** Kaynak Metin **
========================================
Eski bayramları ben özlüyorum,sizi bilmem… Benim çoukluğumda bayramlar gurbette olanları görmek için büyük bir fırsattı. Ta Alamanyalardan gelinirdi. Şimdi köyüme ben de gitmiyorum, çünkü köyde bir kaç ihtiyar var bir kaç emekli… Koca köy dışarda… Ve gelen yok. Herkes gelse ben de gideceğim… Görmek istediklerim gelmeyince ben de gitmiyorum. Köyün yaşlıları için git diyorsan onları git istediğin zaman gör.
Kapıların gözleri yollarda kaldı yine… Görüntülü konuşma imkanı var Allahtan… Ona yine şükürler… Ona şükret Allahın şefkatinin tecellisi bu… O nice şefkat ki, mutlaka engelleri yok eden ve sana ulaşan bir şefkat var şu evrende… Görüntülü konuşuyorsun tknoloji sayesinde… Sen istersen teknolojiye teşekkür et… Ben ona şükredeceğim.
========================================
** Kaynak Veriler **
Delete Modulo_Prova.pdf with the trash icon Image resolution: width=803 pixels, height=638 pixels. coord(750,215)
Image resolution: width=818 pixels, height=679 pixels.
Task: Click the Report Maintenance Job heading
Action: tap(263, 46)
========================================
** Yönerge A **
Bayramlarla ilgili metne göre, yazarın çocukluğunda bayramlar ne için büyük bir fırsattı?
** Yönerge B **
Bayramlarla ilgili metnin "Eski bayramları ben" sözlerinden "Ben ona şükredeceğim." sözlerine kadar olan bölümünü hiç değiştirmeden yeniden aktar.

** Kesin Yanıt A **
Gurbette olanları görmek için büyük bir fırsattı.

** Kesin Yanıt B **
Eski bayramları ben özlüyorum,sizi bilmem… Benim çoukluğumda bayramlar gurbette olanları görmek için büyük bir fırsattı. Ta Alamanyalardan gelinirdi. Şimdi köyüme ben de gitmiyorum, çünkü köyde bir kaç ihtiyar var bir kaç emekli… Koca köy dışarda… Ve gelen yok. Herkes gelse ben de gideceğim… Görmek istediklerim gelmeyince ben de gitmiyorum. Köyün yaşlıları için git diyorsan onları git istediğin zaman gör.
Kapıların gözleri yollarda kaldı yine… Görüntülü konuşma imkanı var Allahtan… Ona yine şükürler… Ona şükret Allahın şefkatinin tecellisi bu… O nice şefkat ki, mutlaka engelleri yok eden ve sana ulaşan bir şefkat var şu evrende… Görüntülü konuşuyorsun tknoloji sayesinde… Sen istersen teknolojiye teşekkür et… Ben ona şükredeceğim.